Kedua, keberadaan kaum LBGT sudah memenuhi persyaratan populatif, sehingga kemudian layak disebut sebagai sebuah komunitas

Ketiga, perilakunya pun telah diterima secara normatif menurut persyaratan kesehatan mental dari WHO.

Sebagai pemenuhan syarat, kata Sarlito organisasi ini harus dapat menularkan penyimpangannya secara eksponensial kepada lingkungan masyarakat sekitarnya.

Bahkan mereka lanjut dia telah mempelajari hal itu dari keberhasilan “perjuangan” kaum LGBT di Amerika Serikat.
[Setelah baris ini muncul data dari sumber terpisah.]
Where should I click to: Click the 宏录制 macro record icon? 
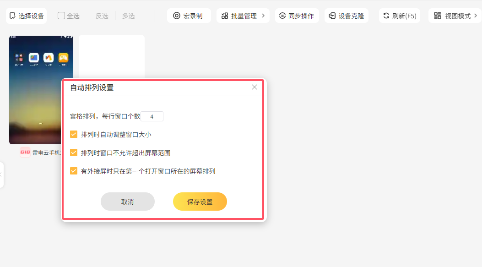[x=177, y=16]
Atas pengalaman tersebut mereka sadar, pertumbuhan jumlah mereka hanya dapat dilakukan lewat penularan, mengingat mereka tak mungkin tumbuh lewat keturunan.

Mereka kata dia juga sadar, tanpa penularan mereka akan punah

Berdasarkan pengumpulan informasi dari kampus. Kenapa harus menyasar mahasiswa ?
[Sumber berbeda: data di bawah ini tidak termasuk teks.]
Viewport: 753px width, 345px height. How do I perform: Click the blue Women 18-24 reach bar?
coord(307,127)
Target sasaran mereka ada dua : Pertama, mahasiswa; dan yang kedua, institusi akademik.

Dengan alasan mahasiswa dicap sebagai generasi galau identitas dengan kebebasan tinggi dan tinggal di sejumlah tempat kost dilingkungan kampus

Sementara kata dia institusi akademik perguruan tinggi mereka butuhkan untuk menguatkan legitimasi ilmiah atas “kenormalan” mereka.
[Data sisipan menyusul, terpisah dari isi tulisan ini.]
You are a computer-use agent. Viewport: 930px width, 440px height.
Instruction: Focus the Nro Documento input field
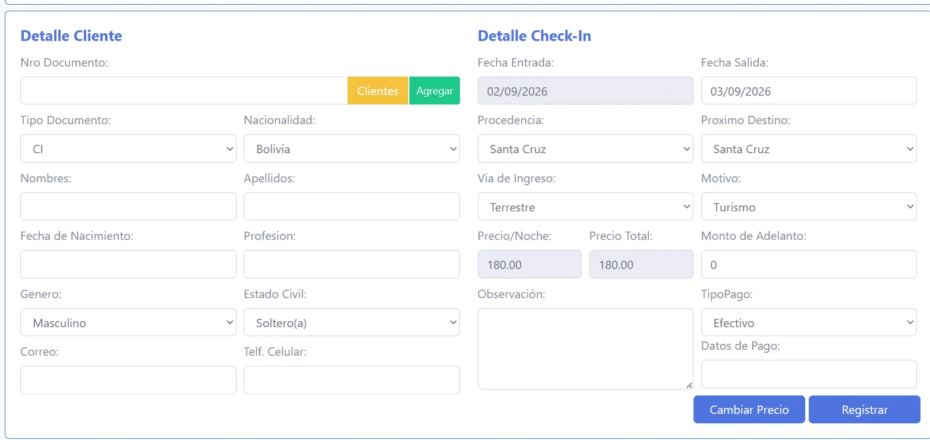click(184, 91)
Kaum LGBT  bergerilya secara efektif, dengan dukungan payung HAM dan institusi internasional.

Semua agama tentu saja melarang perkawinan sesama jenis. Tapi atas nama demokrasi, mereka kaum LGBT tidak mengenal kitab suci. Kedekatan kaum LGBTI dengan materialisme dunia, telah menjauhkan mereka dari agama dan nilai-nilai luhur. Ditunjang lagi dengan perkembangan teknologi mereka dengan mudah menebarkan misi mereka.

Fakta mengejutkan juga didapat, Untuk mendukung komunitas lesbian, gay, biseksual, transgender dan interseks (LGBTI), sebuah badan PBB, United Nations Development Programme (UNDP) menjalin kemitraan regional dengan Kedutaan Swedia di Bangkok, Thailand dan USAID.

Dana sebesar US$ 8 juta atau sekitar Rp 108 miliar pun mereka kucurkan dengan fokus ke empat negara: Indonesia, China, Filipina dan Thailand.

“Inisiatif ini dimaksudkan untuk memajukan kesejahteraan komunitas lesbian, gay, biseksual, transgender dan interseks (LGBT), dan mengurangi ketimpangan dan marginalisasi atas dasar orientasi seksual dan identitas gender (SOGI),” kata UNDP seperti dikutip dari situs resminya, Jakarta, Kamis (28/12)..

Inisiatif ini lanjut UNDP sebagai kolaborasi dengan masyarakat sipil, yang melibatkan institusi-institusi nasional dan regional guna memajukan hukum dan kebijakan protektif, serta memberdayakan masyarakat sipil. UNDP pun mengatakan jika proyek ini dimulai pada Desember 2014 hingga September 2017.

Disisi lain UNDP pun merinci sejumlah tujuan dari proyek kemitraan regional ini. Diantaranya mendukung kaum LGBTI untuk mengetahui hak-hak mereka dan mendapatkan akses ke pengadilan guna melaporkan pelanggaran-pelanggaran HAM.

Tujuan yang ingin dicapai pada proyek ini, yakni meningkatnya kemampuan organisasi-organisasi LGBTI untuk secara efektif memobilisasi, menyokong dan berkontribusi dalam dialog-dialog kebijakan dan aktivitas pemberdayaan komunitas.